In late 1964, an order issued by the President of India allowed the central government to take charge of Jammu and Kashmir’s administration in the event of the collapse of the constitutional machinery. Prior to this order, the imposition of emergency powers required the concurrence of the state legislature. A wide variety of central legislation was made applicable to Kashmir; high officials and candidates contesting elections now had to vow to “uphold the sovereignty and territorial integrity of India”.

Then, in January, 1965, the Indian National Congress amended its party constitution and enabled the setting up of a state unit in Jammu and Kashmir, which in turn simply subsumed the National Conference, then led by chief minister GM Sadiq.

For both Islamabad and New Delhi, there are important lessons in those events. Pakistan’s efforts to seize Kashmir failed spectacularly: far from rising in support of jihad, the villagers of Wutligam and Arizal were repelled by jihadists like Hayat Mir, and betrayed them to police. New Delhi’s integrationist efforts, in turn, failed: incarcerating Sheikh Abdullah in jail, and the National Conference-Congress merger, left the state without legitimate political opposition, strengthening the Islamist tendencies that would exploded in the 1980s.

There’s an even more important lesson for the US. Kennedy’s peace efforts, no matter how well-intentioned, had led both India and Pakistan to sharpen their swords, not beat them into ploughshares. Either hoping to secure concessions or to avoid having to make them, both nations hardened the status-quo — a process that led on, inexorably, to war.

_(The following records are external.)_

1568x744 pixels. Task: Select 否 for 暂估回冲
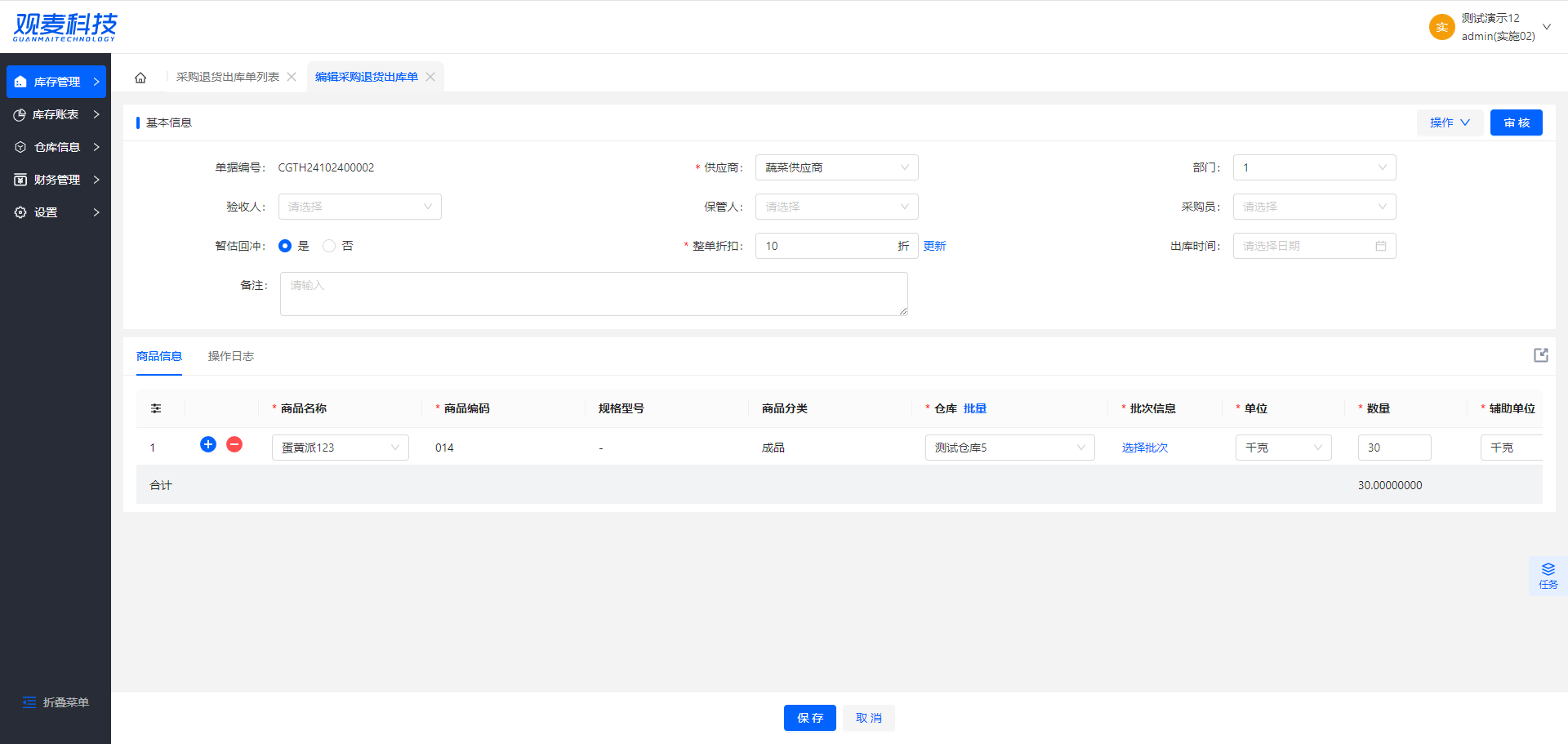(329, 246)
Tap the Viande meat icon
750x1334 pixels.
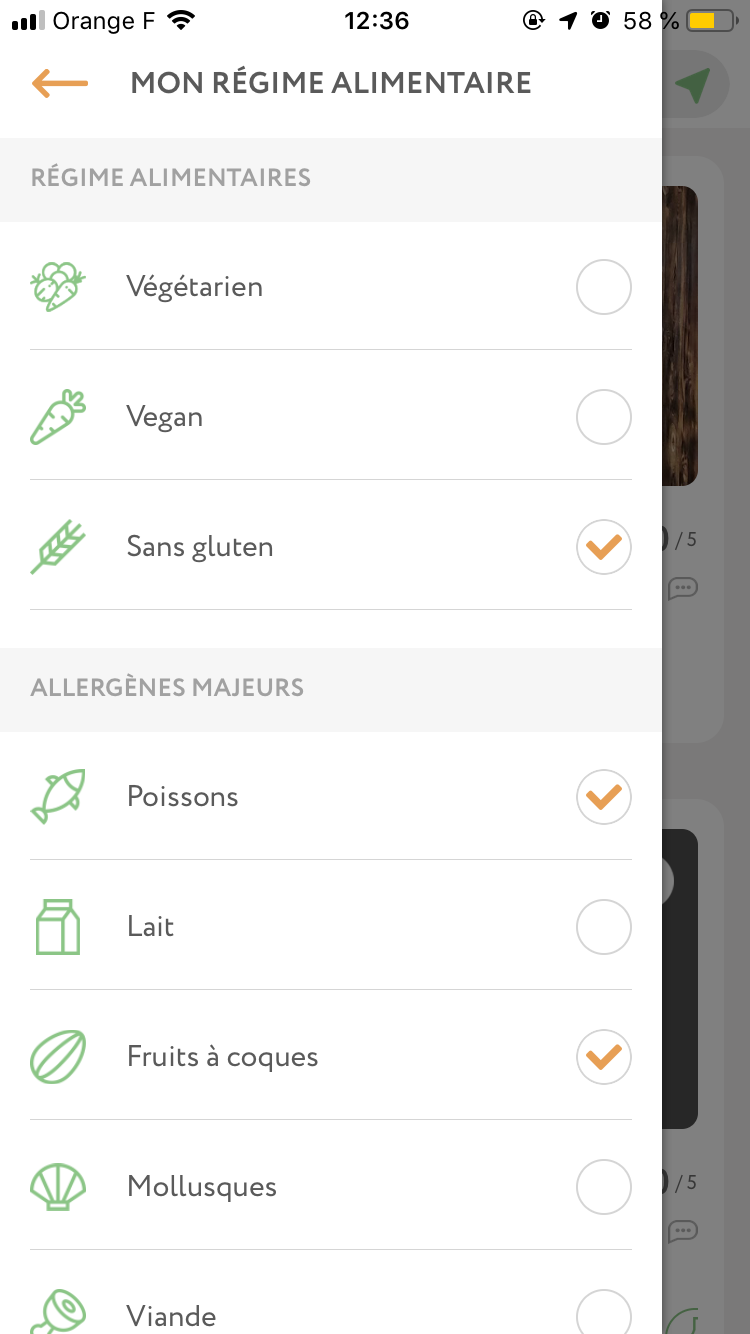pos(58,1312)
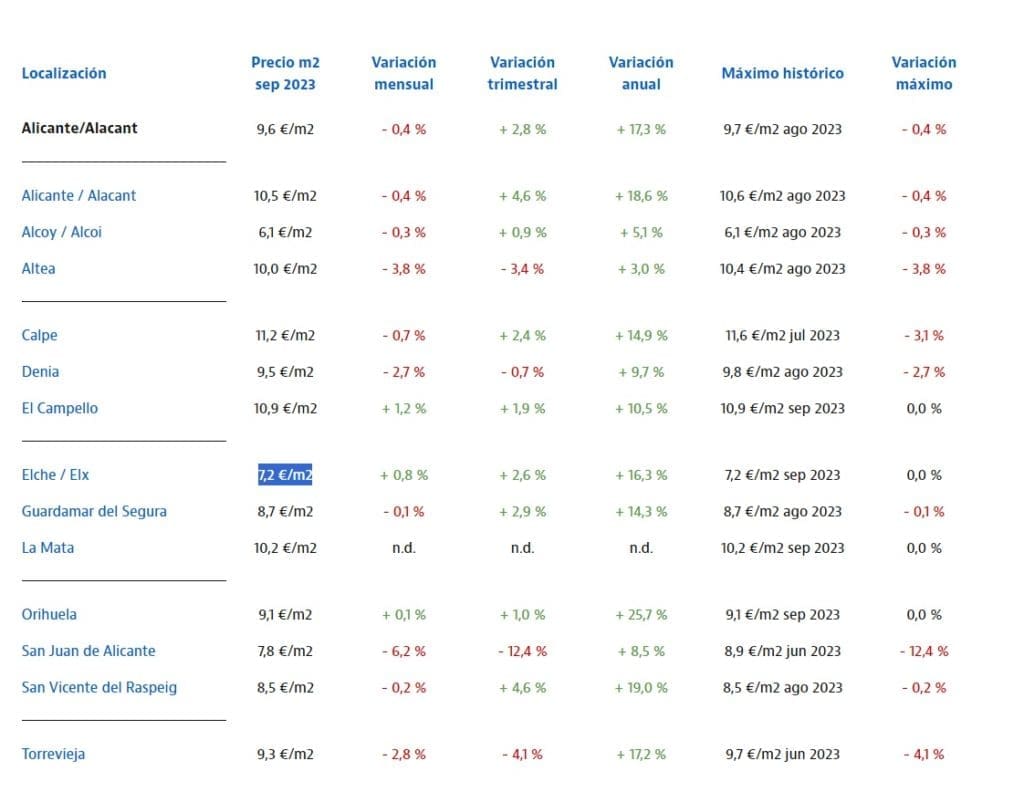This screenshot has height=792, width=1024.
Task: Go to the Torrevieja link
Action: [x=53, y=754]
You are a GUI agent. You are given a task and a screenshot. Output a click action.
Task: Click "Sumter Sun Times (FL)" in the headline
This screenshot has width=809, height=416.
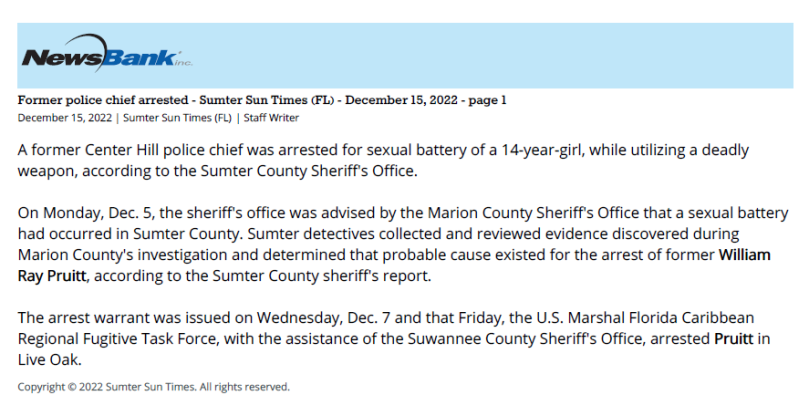coord(266,100)
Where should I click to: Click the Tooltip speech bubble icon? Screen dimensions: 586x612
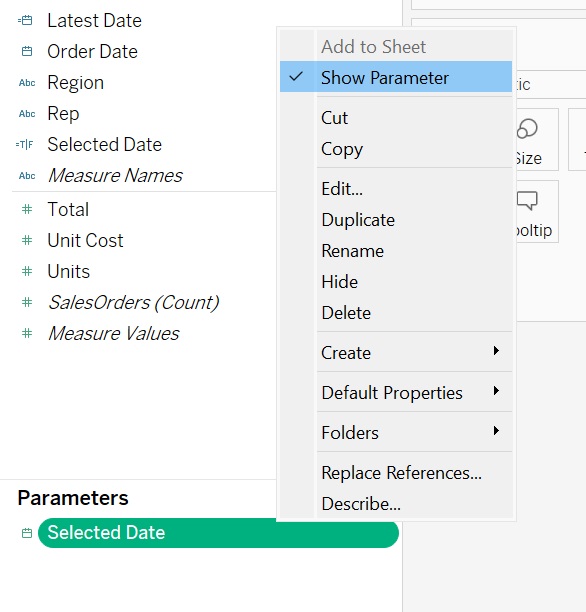click(x=527, y=201)
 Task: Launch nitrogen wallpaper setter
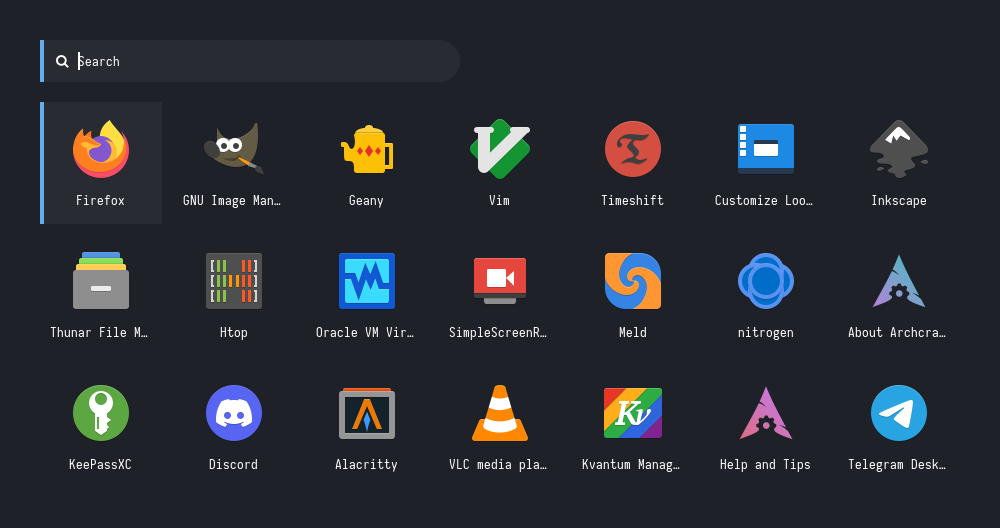tap(765, 282)
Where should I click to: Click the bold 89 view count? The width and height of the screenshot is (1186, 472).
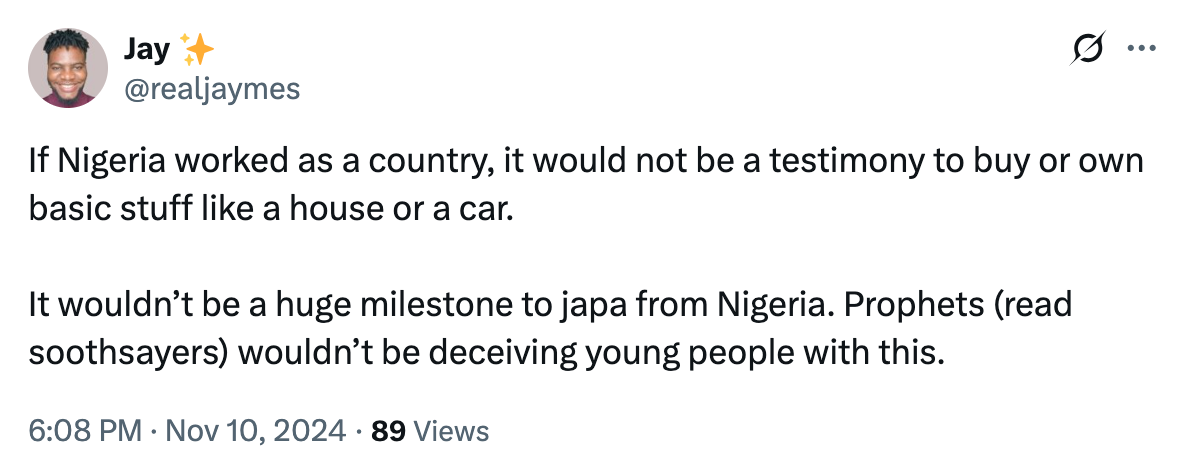tap(388, 431)
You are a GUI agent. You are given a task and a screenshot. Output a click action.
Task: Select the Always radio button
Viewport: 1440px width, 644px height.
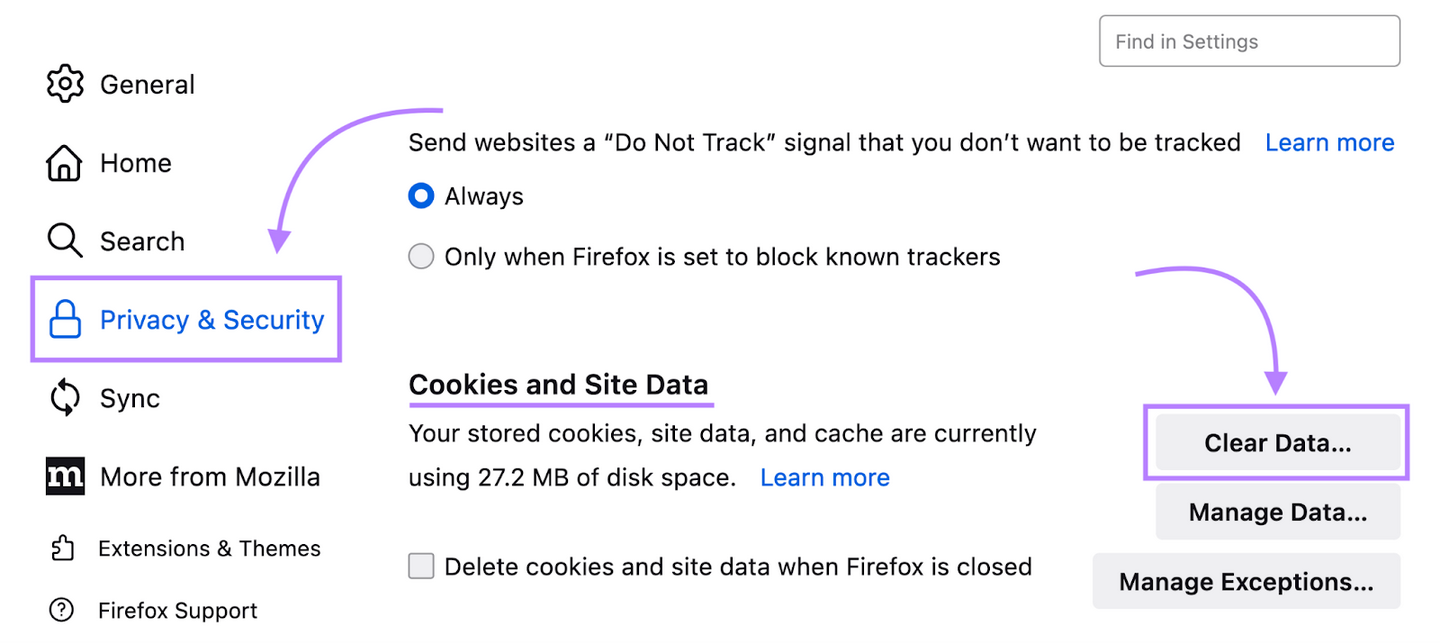coord(421,196)
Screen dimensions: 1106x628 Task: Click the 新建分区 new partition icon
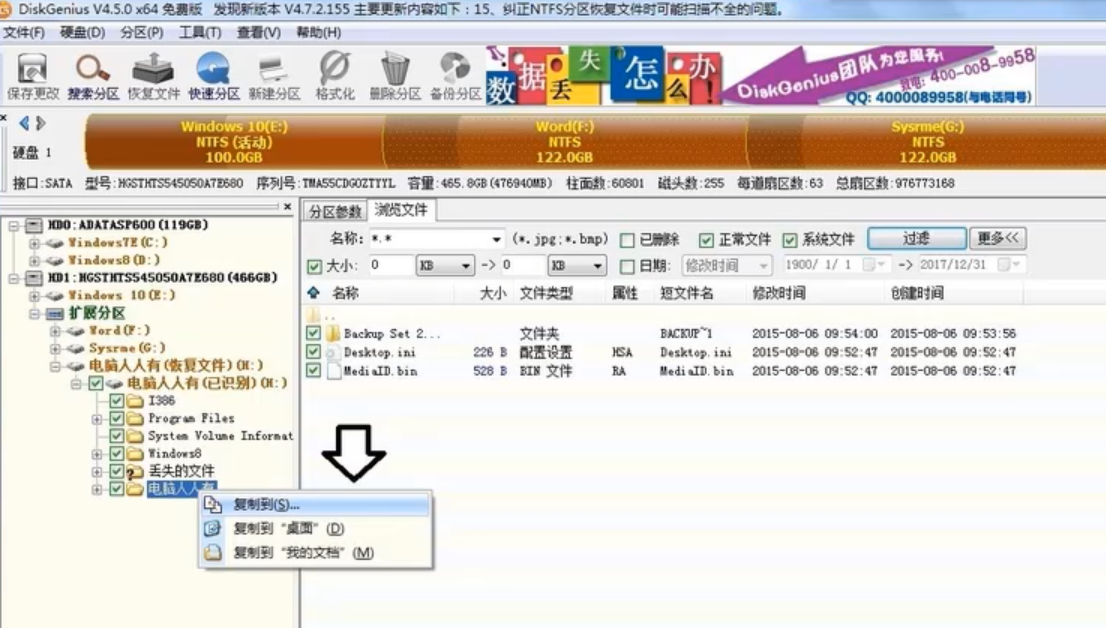(274, 76)
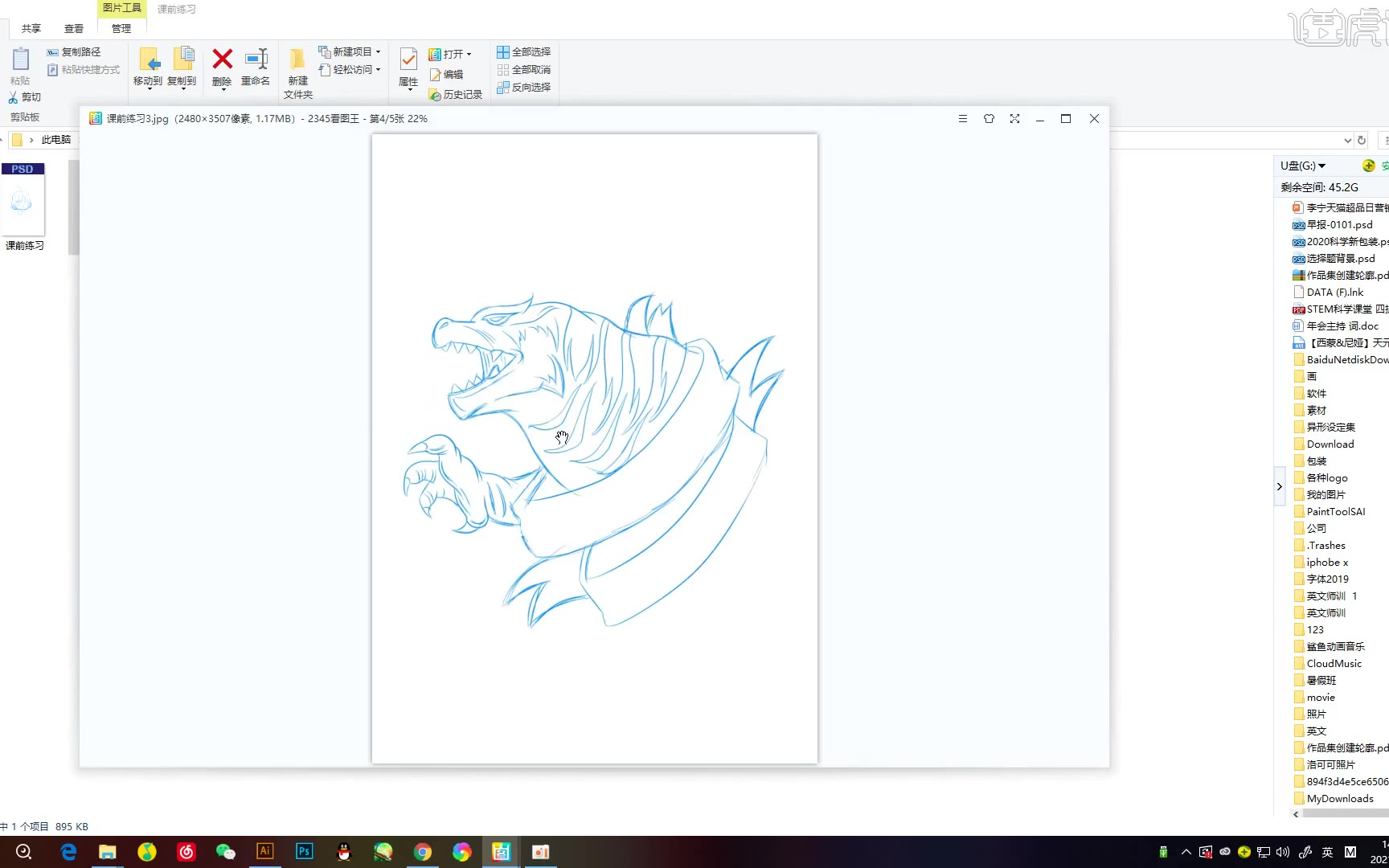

Late on the afternoon of November 17, 1965, Hayat Mir walked into the lunch-room at Srinagar’s Ahdoos Hotel, to discuss plans to take forward the jihad in Kashmir after Pakistan’s military defeat. Plainclothes police personnel were waiting. “This is the first time in my life I have failed,” police files record him as saying.

Everybody failed: Washington, Islamabad, and New Delhi alike. Leaders who don’t read history are condemned to repeat its errors. The path Trump is now embarked on with Khan leads to the same destination so many other leaders found themselves at: a grim, blood-soaked place called impasse.